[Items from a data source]
____________

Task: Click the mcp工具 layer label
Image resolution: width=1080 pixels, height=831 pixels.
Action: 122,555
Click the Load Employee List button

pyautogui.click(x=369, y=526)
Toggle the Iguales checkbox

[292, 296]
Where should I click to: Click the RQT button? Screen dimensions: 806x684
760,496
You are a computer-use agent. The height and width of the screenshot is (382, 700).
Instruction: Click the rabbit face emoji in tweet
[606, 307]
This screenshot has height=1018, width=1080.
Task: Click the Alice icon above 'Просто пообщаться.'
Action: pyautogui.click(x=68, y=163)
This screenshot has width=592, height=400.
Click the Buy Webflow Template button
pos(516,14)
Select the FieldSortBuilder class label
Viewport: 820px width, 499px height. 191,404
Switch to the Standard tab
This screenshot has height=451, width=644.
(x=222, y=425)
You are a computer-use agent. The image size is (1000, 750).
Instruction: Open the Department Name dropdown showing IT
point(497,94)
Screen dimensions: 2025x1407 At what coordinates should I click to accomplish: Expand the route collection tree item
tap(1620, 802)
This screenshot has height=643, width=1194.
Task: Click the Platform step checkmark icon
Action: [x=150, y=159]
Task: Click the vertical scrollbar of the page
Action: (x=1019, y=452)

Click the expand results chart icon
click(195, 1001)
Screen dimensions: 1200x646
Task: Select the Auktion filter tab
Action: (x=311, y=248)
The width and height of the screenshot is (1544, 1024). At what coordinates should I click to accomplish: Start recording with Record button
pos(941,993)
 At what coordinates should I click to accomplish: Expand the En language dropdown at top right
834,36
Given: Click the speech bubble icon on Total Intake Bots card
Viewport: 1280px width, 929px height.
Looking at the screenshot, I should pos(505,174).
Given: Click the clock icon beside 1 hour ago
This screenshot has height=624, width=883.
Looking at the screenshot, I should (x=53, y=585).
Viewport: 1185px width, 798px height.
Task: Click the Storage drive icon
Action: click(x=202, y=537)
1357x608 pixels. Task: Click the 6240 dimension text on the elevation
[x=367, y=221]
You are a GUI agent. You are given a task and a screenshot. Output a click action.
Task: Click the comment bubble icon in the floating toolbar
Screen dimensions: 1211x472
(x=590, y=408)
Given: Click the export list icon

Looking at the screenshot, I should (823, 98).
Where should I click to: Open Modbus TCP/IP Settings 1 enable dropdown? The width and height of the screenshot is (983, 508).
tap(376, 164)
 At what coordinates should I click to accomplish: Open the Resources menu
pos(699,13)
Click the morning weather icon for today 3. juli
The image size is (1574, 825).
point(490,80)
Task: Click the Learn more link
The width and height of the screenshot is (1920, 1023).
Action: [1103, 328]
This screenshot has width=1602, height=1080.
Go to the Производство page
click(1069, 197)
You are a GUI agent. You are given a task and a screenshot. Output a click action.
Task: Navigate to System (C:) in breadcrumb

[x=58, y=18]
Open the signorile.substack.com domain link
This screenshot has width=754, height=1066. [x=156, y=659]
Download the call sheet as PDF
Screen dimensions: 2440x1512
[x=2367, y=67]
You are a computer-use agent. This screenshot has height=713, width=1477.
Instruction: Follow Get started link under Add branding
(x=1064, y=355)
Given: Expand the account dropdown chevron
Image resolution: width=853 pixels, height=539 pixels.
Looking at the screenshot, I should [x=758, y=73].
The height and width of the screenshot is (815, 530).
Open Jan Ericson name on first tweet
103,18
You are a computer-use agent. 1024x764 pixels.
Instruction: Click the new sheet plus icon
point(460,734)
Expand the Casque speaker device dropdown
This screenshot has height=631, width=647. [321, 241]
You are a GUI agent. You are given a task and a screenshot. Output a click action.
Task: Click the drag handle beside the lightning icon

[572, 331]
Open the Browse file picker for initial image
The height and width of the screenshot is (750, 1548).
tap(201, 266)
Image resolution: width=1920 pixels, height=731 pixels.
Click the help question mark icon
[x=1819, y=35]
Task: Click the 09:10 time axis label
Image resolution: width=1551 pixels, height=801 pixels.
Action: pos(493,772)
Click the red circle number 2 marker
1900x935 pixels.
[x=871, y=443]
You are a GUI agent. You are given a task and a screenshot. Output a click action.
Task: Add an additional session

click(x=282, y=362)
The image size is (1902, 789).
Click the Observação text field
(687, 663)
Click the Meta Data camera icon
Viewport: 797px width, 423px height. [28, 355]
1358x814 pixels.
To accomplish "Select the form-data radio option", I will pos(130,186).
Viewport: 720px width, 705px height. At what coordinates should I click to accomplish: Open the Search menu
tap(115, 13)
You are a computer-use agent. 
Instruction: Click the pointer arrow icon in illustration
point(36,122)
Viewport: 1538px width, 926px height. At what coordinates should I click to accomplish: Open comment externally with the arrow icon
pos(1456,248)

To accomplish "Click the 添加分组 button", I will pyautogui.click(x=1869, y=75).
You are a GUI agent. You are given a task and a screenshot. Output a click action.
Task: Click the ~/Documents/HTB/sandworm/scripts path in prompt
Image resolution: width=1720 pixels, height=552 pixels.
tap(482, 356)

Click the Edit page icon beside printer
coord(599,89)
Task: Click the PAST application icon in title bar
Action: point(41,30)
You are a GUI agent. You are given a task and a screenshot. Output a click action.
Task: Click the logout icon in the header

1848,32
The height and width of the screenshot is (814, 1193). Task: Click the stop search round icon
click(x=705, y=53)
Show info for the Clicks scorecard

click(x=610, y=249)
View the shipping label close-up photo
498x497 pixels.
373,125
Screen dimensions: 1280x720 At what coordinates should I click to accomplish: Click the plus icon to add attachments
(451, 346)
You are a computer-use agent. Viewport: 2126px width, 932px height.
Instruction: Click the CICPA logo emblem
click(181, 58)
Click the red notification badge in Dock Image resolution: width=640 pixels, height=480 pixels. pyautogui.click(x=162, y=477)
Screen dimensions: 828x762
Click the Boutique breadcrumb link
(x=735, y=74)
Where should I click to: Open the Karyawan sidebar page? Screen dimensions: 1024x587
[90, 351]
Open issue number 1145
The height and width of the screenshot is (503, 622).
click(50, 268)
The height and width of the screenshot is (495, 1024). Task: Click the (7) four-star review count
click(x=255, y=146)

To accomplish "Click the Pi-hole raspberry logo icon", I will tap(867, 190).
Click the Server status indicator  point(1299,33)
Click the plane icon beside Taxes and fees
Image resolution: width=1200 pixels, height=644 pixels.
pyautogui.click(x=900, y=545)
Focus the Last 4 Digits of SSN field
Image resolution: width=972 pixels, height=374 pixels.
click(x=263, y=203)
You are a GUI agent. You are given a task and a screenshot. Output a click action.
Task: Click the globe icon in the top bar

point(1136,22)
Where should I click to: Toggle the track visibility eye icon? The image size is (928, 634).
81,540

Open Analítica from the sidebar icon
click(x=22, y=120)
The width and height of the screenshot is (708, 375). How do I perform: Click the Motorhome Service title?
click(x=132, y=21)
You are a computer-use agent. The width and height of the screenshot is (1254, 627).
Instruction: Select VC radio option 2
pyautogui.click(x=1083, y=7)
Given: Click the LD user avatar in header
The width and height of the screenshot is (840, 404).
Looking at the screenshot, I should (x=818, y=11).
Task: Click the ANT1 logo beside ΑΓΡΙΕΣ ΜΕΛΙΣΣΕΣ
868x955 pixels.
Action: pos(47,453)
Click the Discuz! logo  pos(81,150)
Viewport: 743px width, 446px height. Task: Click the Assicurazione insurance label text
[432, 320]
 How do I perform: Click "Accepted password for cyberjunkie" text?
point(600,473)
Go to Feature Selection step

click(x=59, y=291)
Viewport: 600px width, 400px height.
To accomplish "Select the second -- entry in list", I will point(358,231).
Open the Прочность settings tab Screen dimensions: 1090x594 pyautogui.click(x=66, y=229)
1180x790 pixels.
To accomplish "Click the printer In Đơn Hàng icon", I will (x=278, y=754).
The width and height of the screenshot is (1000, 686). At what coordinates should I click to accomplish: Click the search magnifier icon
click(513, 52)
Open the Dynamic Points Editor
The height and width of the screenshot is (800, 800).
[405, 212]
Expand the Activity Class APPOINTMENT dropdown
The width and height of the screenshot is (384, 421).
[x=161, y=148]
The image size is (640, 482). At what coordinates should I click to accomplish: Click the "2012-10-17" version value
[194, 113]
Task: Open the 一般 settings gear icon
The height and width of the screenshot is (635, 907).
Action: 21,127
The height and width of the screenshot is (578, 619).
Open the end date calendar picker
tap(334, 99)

____________

■ **Task instructions**
Look back at the entries above. Retype the line with "Where should I click to: Click", the line with "This screenshot has width=592, height=400.", and all lines in between.

■ **Exercise output**
Where should I click to: Click the RQT button? Screen dimensions: 806x684
760,496
You are a computer-use agent. The height and width of the screenshot is (382, 700).
Instruction: Click the rabbit face emoji in tweet
[606, 307]
This screenshot has height=1018, width=1080.
Task: Click the Alice icon above 'Просто пообщаться.'
Action: pyautogui.click(x=68, y=163)
This screenshot has width=592, height=400.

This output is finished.